→ WORK TASK
If a line in the data below contains the word "gallery", copy it out.

[Saved entries]

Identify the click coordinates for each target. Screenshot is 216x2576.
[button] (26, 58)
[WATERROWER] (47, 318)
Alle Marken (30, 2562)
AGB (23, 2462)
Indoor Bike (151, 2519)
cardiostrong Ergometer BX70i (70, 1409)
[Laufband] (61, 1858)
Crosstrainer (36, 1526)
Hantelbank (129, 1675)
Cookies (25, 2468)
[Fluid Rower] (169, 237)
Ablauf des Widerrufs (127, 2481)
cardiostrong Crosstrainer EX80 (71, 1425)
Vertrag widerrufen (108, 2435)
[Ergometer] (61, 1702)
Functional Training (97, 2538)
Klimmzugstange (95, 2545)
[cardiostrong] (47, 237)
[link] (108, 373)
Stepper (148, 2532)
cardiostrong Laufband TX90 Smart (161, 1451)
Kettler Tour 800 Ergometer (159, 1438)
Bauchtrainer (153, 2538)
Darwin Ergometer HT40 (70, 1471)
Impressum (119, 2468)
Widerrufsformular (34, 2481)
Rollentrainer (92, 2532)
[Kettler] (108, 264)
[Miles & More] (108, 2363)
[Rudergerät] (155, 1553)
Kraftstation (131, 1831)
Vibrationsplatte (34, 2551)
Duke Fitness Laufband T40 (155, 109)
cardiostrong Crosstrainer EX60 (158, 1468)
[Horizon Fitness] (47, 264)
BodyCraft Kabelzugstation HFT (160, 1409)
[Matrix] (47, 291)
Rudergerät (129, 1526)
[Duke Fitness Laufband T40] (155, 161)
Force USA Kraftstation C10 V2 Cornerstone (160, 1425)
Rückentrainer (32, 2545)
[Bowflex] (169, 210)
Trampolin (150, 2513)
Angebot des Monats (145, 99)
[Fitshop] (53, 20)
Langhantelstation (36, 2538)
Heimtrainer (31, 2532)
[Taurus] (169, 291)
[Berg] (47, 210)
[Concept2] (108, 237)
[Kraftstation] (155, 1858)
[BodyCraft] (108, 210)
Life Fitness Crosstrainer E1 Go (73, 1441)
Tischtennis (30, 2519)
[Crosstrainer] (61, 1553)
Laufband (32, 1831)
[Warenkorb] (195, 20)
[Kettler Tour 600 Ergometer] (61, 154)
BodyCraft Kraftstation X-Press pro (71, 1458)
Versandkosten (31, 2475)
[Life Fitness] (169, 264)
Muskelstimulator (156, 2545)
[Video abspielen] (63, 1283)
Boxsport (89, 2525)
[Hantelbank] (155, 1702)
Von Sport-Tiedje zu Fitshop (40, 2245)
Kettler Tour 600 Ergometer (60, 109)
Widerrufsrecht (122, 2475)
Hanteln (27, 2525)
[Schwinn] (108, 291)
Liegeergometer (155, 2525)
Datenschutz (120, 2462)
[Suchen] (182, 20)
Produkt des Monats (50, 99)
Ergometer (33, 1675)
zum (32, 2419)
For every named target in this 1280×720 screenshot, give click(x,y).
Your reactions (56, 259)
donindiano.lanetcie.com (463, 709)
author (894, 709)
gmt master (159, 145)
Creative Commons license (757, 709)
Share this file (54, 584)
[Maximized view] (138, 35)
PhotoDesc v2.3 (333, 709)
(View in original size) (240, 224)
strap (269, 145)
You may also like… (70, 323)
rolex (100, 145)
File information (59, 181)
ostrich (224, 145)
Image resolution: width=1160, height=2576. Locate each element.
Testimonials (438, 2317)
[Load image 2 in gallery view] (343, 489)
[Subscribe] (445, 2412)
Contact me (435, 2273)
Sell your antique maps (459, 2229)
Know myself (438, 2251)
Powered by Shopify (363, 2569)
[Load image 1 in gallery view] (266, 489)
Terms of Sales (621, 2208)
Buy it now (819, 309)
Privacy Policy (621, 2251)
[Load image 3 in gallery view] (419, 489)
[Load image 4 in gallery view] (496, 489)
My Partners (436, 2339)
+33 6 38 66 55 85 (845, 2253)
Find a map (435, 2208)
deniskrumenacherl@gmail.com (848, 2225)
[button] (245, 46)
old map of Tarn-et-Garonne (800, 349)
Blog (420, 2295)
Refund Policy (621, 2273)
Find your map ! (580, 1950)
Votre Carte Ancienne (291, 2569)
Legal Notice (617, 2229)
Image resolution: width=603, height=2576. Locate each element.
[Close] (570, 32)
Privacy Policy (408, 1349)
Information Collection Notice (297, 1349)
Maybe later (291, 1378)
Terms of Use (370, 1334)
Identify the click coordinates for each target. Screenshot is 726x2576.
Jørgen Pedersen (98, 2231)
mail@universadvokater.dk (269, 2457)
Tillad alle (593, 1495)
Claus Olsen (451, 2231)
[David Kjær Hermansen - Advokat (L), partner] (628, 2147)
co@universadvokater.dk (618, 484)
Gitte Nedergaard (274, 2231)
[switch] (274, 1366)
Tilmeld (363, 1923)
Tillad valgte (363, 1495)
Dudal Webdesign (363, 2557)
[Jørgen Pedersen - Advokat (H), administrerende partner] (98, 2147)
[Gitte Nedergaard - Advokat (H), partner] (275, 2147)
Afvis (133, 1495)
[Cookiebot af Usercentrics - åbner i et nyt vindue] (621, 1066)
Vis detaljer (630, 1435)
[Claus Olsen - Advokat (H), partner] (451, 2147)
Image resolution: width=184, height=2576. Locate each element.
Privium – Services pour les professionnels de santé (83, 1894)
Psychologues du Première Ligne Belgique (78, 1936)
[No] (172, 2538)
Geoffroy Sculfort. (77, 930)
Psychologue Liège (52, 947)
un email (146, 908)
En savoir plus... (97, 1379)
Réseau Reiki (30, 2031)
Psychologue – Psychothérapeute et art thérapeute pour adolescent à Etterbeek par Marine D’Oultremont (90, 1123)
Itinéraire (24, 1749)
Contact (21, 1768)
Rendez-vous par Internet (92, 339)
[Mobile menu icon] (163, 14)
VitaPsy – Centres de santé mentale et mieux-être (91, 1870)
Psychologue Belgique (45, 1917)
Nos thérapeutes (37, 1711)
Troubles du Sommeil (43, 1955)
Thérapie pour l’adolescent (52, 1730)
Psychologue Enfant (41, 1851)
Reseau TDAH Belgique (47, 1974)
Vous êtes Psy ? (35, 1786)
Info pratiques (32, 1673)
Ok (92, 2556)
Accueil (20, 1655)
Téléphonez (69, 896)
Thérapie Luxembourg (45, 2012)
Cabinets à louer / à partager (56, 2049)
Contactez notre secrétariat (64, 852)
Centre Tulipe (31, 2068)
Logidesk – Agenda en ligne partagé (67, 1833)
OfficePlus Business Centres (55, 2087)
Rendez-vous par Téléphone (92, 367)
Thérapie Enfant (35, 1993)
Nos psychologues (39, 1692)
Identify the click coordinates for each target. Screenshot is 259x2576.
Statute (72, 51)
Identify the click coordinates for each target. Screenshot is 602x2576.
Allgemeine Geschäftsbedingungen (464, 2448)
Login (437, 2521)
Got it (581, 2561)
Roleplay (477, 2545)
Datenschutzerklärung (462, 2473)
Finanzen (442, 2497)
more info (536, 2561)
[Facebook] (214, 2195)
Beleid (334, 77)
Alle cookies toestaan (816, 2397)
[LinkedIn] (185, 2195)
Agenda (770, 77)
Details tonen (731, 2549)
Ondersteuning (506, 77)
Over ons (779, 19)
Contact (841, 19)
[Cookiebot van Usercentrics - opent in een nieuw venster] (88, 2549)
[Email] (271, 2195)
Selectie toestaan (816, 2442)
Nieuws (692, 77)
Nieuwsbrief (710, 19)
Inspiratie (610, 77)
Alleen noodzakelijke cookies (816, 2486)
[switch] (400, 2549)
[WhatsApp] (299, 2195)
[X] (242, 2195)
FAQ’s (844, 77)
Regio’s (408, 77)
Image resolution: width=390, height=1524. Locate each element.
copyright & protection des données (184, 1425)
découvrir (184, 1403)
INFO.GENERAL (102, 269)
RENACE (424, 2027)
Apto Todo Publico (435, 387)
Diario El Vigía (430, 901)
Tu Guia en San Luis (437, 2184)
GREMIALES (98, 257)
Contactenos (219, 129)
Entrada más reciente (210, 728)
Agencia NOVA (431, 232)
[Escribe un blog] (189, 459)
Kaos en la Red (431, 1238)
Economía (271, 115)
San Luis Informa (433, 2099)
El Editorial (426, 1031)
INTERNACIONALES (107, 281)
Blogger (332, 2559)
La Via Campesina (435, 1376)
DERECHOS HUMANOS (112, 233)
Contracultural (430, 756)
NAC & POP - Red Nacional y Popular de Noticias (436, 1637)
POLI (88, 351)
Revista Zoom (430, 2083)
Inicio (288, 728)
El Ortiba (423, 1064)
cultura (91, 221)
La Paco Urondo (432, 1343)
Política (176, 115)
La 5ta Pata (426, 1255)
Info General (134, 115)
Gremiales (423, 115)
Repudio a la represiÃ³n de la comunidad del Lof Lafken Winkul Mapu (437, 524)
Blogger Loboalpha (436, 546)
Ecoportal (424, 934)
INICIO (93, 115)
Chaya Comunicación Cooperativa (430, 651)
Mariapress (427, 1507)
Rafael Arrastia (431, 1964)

→ RESULT BELOW
[Load image 2 in gallery view] (343, 489)
[Load image 1 in gallery view] (266, 489)
[Load image 3 in gallery view] (419, 489)
[Load image 4 in gallery view] (496, 489)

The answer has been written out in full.